Gary Cooper and Anthony Quinn were working on Blowing Wild (1953) in Mexico when they won their respective Oscars for High Noon and Viva Zapata! Quinn’s girlfriend, Suzan Ball, was visiting the location at the time and Tony recalled how they lay on the grass that evening watching the stars and chatting with Cooper and his co-star Barbara Stanwyck. Coops was doing all the talking, reminiscing about all the women he had romanced over the years. Quinn thought Stanwyck was asleep until he rolled over and noticed Cooper’s hand beneath her skirt and between her legs caressing her. According to Quinn, their fling was nothing more than the usual ‘on location’ dalliance. Barbara liked men, but preferred women. So did Coops.
Even at the age of 51, Cooper could still appear attractive to young women. Grace Kelly certainly thought so when they made High Noon together in 1952. This movie saw the start of her sleeping with her much older leading men. She and the aging star had an affair that lasted for the duration of the shoot. He was suffering from a bleeding ulcer throughout, and was in pain much of the time. Incidentally, in a 1971 interview with Playboy magazine, John Wayne was still rabbiting on about how disgracefully Un-American High Noon was. He was particularly incensed, he said, by the scene where Cooper throws his marshal’s badge on the ground and steps on it. The only problem – and a pretty big one at that – was that no such scene is, or ever was, in the movie!
Cooper & Grace Kelly
The movie features character actor Sheb Wooley who plays an outlaw named Ben Miller. Six years later he would make a fortune from his Number 1 Billboard hit record Purple People Eater.
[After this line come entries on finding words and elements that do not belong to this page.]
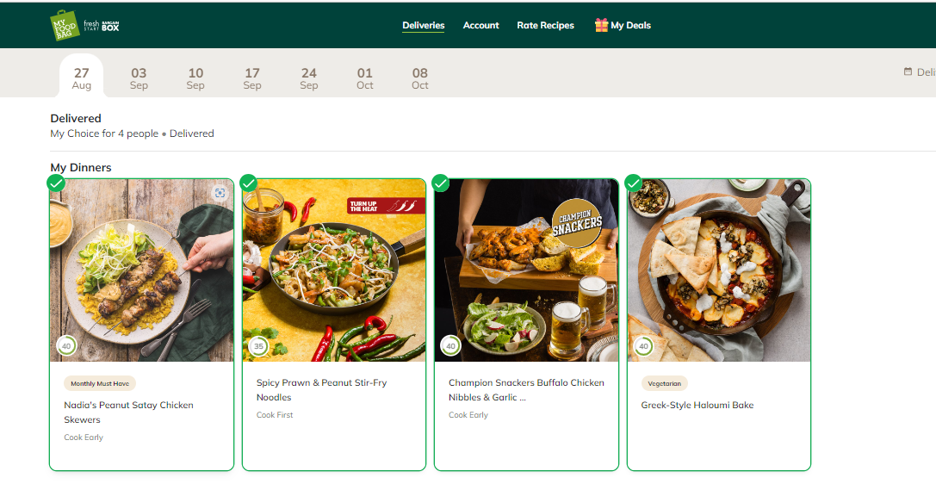
Task: Click the Vegetarian tag on haloumi bake
Action: coord(664,384)
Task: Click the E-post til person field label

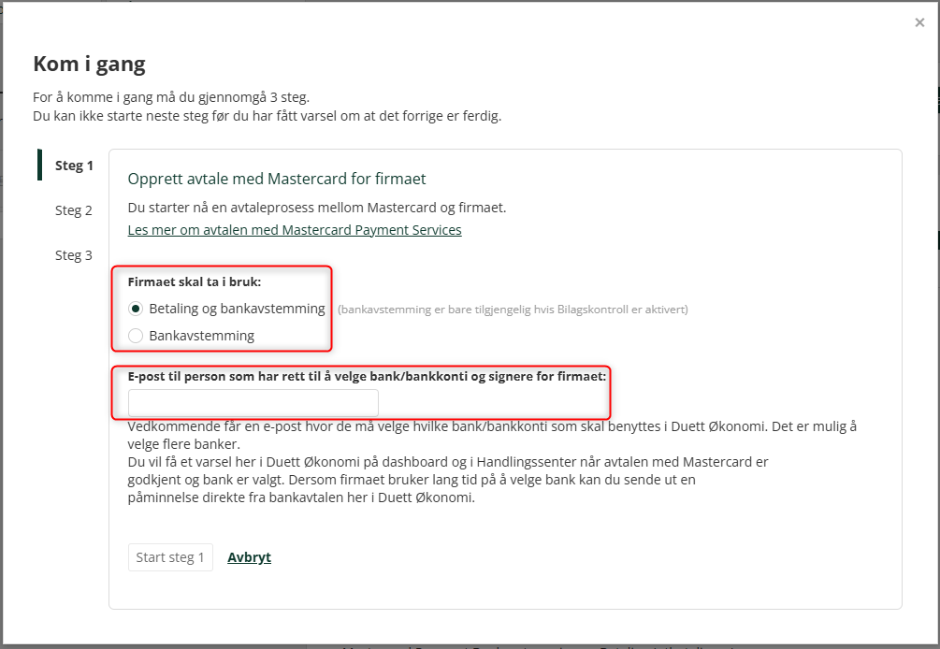Action: point(367,376)
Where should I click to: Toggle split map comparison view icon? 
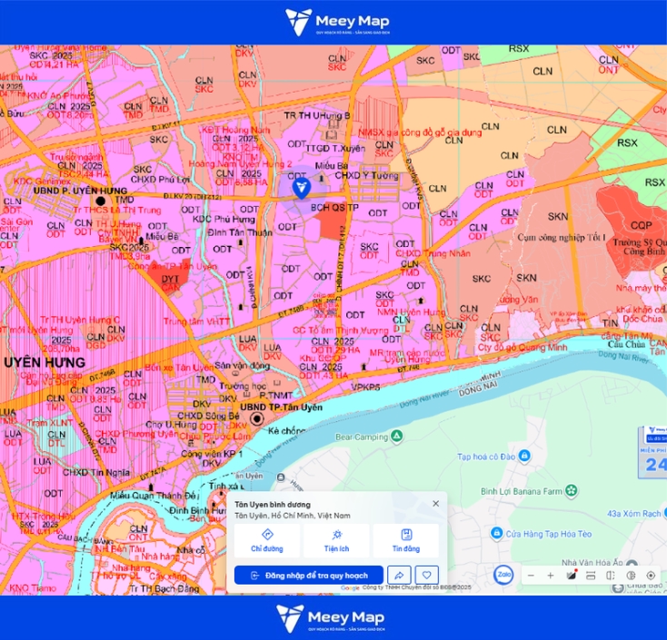click(611, 576)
Cooper was basically a down to earth, naïve man. He rarely recognized duplicity in others. Never was this more aptly demonstrated than when he made the following statement after making For Whom the Bell Tolls. ‘In my whole life I’ve never had a woman so much in love with me as Ingrid Bergman was. The day after the picture ended I couldn’t get her on the phone.’ Ah, Hollywood. You can’t beat it with a stick.